Australia’s export emissions could be three times higher than our domestic emissions, which have been steadily rising over the past decade.

However, the extraction and processing of fossil fuels for export do contribute to Australia’s domestic emissions, mainly through “fugitive emissions,” which are the inevitable leaks that happen during the extraction, storage, transport, and processing of fossil fuels.

In 2024, fugitive emissions made up 10.6% of total emissions, significantly more than emissions from industrial processes (6.8%).

Worryingly, recent analyses indicate that fugitive emissions might be underestimated. Because measuring these emissions is complicated, they are often calculated using averages, which might not accurately represent actual emissions.

Currently, regarding fugitive and export emissions, Australia is not on track to meet its 2030 targets. Recent approvals for fossil fuel projects focused on exports, like the North West Shelf gas project, suggest that we might be going in the wrong direction.






The Shift to Renewable Energy

Phasing out old coal power stations in favor of renewable energy sources like solar and wind reduces emissions. The electricity sector has seen a notable decline in emissions by 23.7% compared to 2005 levels, which is encouraging. However, this reduction is still small enough to be affected by seasonal changes in Tasmania’s hydropower output.

At least there’s a strategy in place for this energy transition. Progress is happening, albeit slowly.

However, we will need a significantly greater amount of renewable energy in the future. The National Electricity Market may require up to three times its current capacity to meet future energy demands stretching toward 2050.

To generate enough additional green energy for producing green value-added products, a significantly higher output will be necessary.

Australia’s Renewable Energy Challenge

Discussions about transitioning from fossil fuels often overlook their deep integration in daily life.

It’s not just the fuel for our vehicles; it’s also the roads we drive on. It’s not only the power we use in hospitals; it includes the steel that constructs them and the pharmaceuticals we depend on.

Around 13% of fossil fuels globally are not burned, but instead, used to create essential chemicals. What’s the alternative?

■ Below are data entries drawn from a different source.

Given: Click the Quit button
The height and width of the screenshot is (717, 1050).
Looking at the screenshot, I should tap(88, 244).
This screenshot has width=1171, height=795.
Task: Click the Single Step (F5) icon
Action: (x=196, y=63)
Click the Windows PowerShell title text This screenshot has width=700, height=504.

Clean electricity serves as the solution.

We can produce hydrogen from water using electrolysis. This hydrogen can substitute fossil fuels in manufacturing, leading to products like green steel and fertilizers.

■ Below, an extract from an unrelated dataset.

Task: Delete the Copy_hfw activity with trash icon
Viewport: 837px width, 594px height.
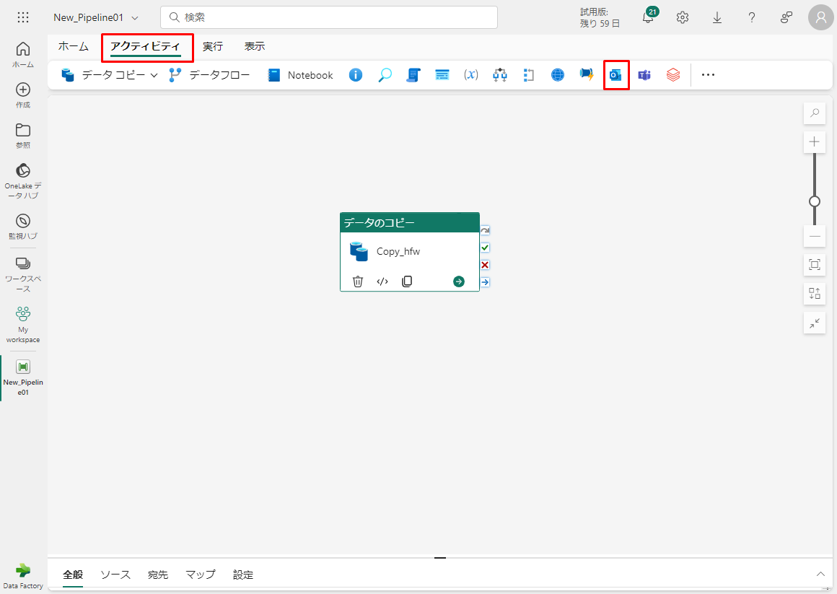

When hydrogen is paired with non-fossil carbon sources, it can also create renewable fuels, including sustainable aviation fuel, along with greener petrochemicals for industrial uses, such as ethanol, propylene, and ethylene, which typically come from fossil fuels.

This process requires a lot of energy. Thankfully, Australia possesses all the elements needed to foster a thriving green industry that extends beyond just renewable electricity.

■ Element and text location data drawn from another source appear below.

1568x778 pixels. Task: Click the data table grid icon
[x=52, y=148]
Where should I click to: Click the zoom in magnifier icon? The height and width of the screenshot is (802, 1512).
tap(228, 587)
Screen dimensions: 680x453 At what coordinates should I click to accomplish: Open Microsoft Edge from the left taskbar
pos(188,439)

Currently, producing these chemicals without fossil fuels tends to be more expensive. This has led some companies and state governments to scale back their investments in green hydrogen.

People primarily discuss green hydrogen in terms of energy storage or export, but it can also facilitate the shift away from fossil fuels in various sectors. The technology to create these chemicals and products without emissions is progressing steadily toward becoming more cost-effective.

If Australia can successfully transition to fossil-free alternatives for petrochemicals, it could add more value domestically instead of merely exporting raw materials. For instance, we could export finished products like iron instead of just iron ore. We could ship out methanol or ammonia rather than hydrogen, and sell clothing rather than just raw wool.

Can Heavy Industry Shift to Renewables?

Recently, Bowen mentioned some aspects of the 2024 emissions data as “encouraging,” noting that industrial emissions are significantly lower than 2021.

However, this reduction is partly due to a decline in manufacturing output. Australia’s domestic manufacturing base has been consistently shrinking even as fossil fuel extraction has increased.

Without ramping up green manufacturing—by replacing fossil fuel exports with renewable products and fuels—we risk continuing the cycle of high exported emissions and onshore fugitive emissions.

No adjustment to land use can change that reality.